▶ [What you have to do] Begin with the line containing "This screenshot has width=1462, height=812.", end with the last line of the records, and retype everything in between exactly, without the pictures.

▶ [Record set]
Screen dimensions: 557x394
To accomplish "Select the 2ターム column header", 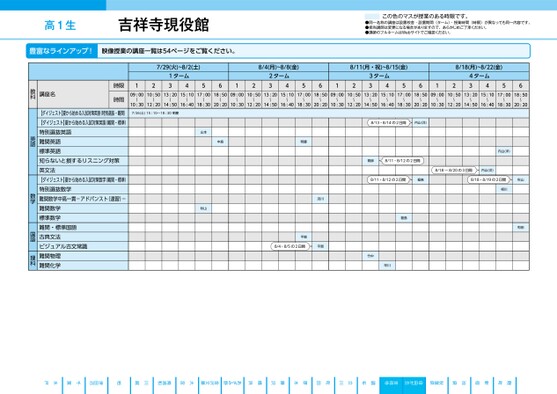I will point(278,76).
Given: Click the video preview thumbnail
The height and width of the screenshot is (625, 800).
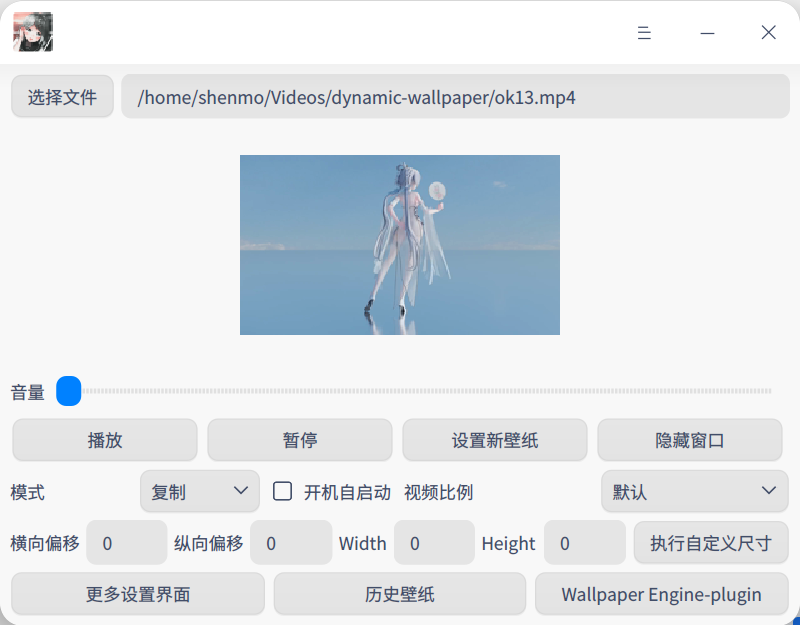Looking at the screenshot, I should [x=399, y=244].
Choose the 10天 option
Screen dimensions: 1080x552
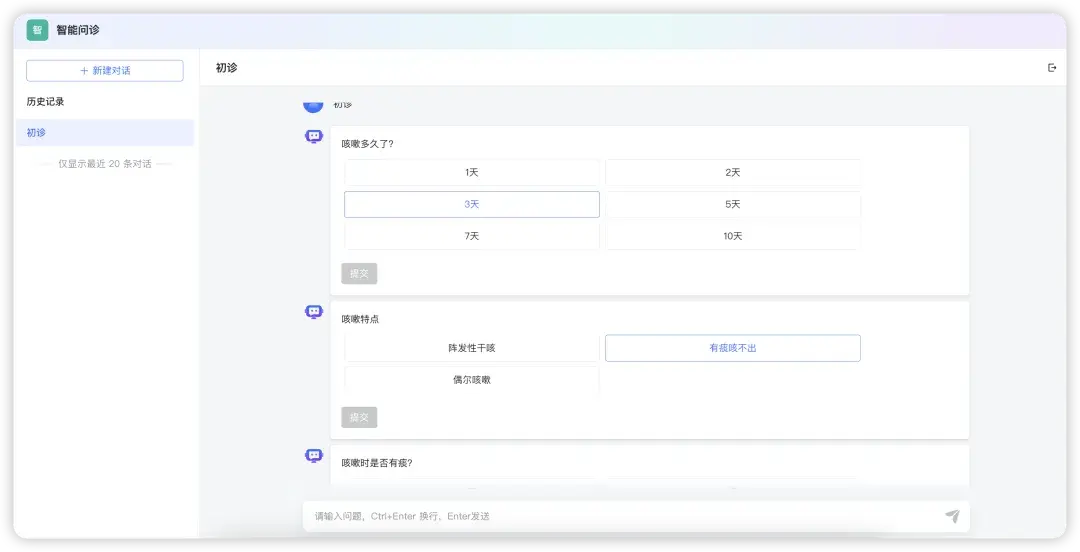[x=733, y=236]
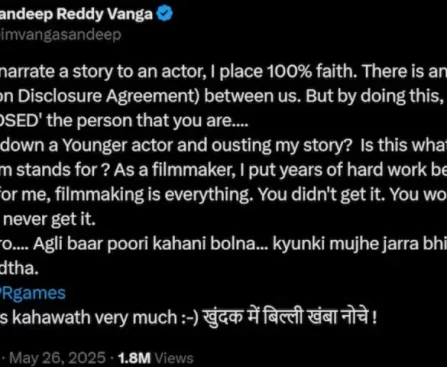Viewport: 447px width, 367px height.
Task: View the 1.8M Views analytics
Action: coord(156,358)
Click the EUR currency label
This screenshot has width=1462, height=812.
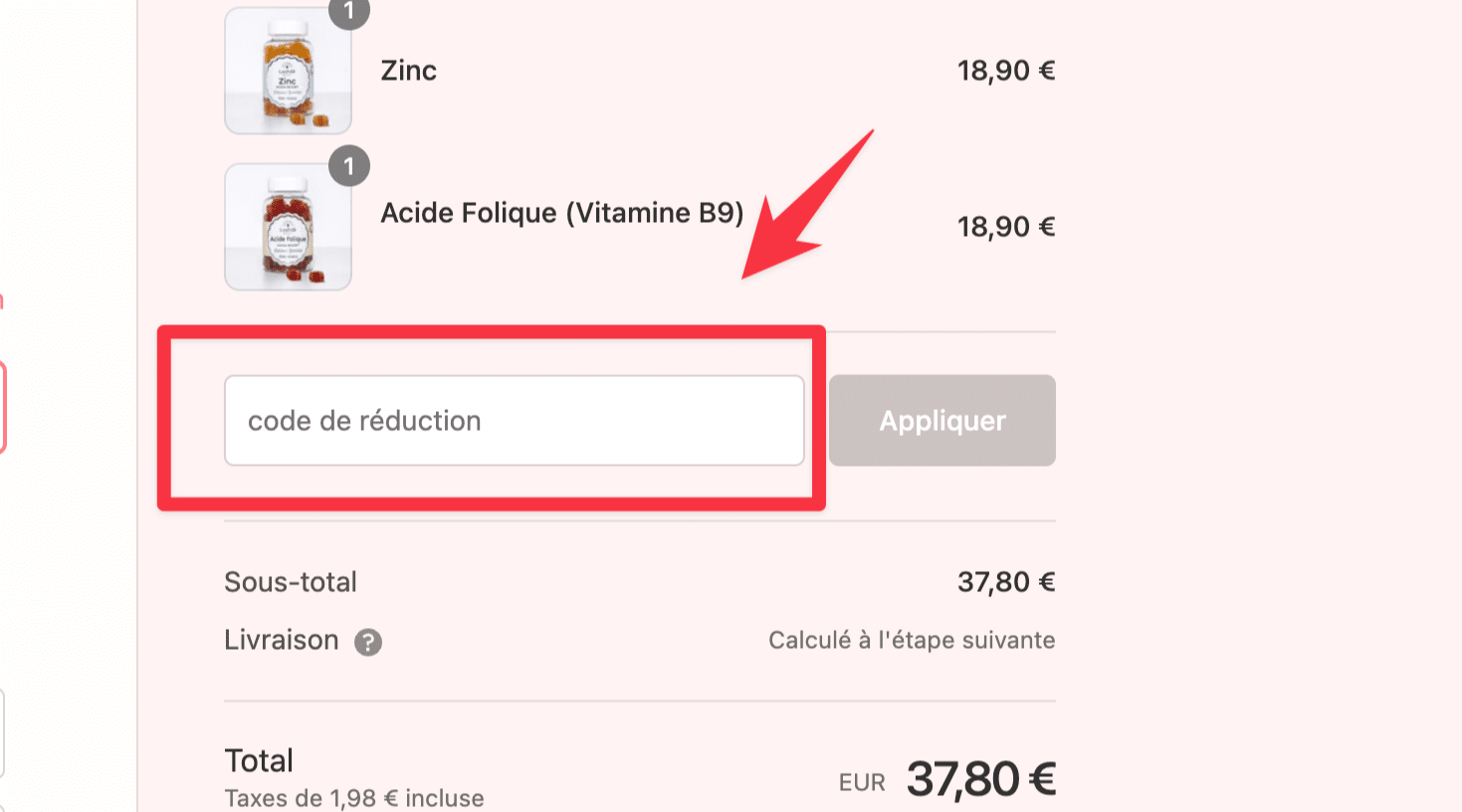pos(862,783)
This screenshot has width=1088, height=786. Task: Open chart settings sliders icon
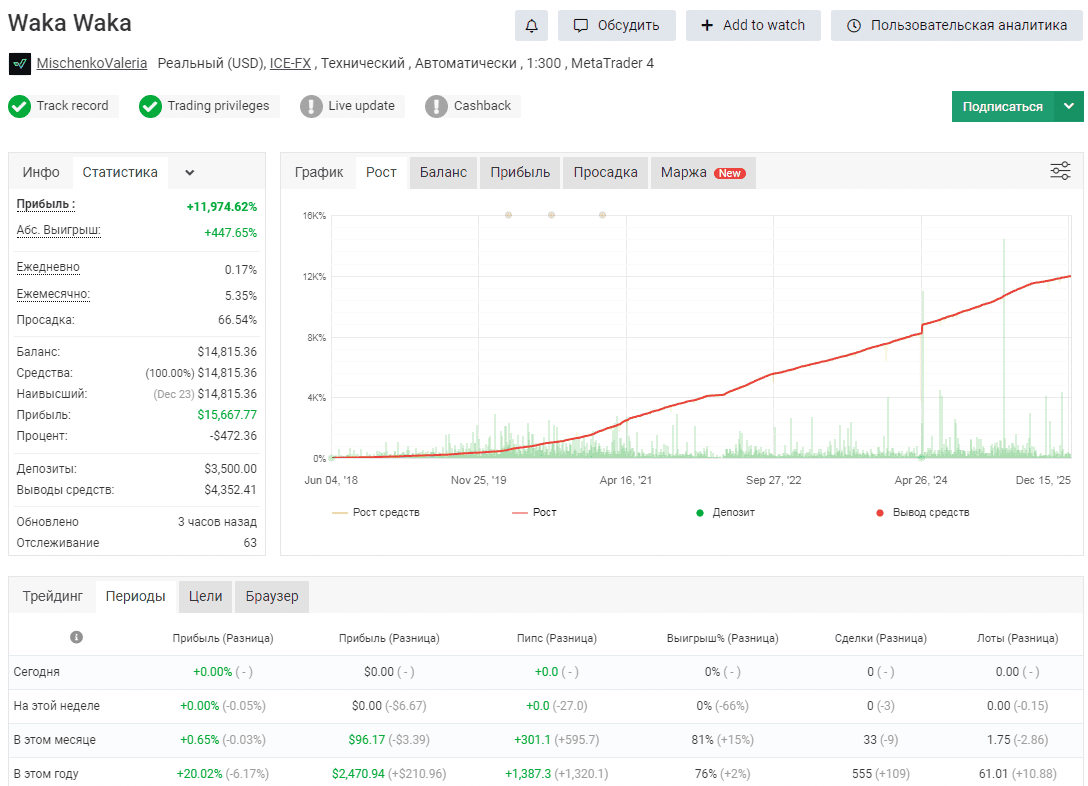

▶ [Task response]
This screenshot has width=1462, height=812.
pos(862,783)
This screenshot has width=1088, height=786. Task: Open chart settings sliders icon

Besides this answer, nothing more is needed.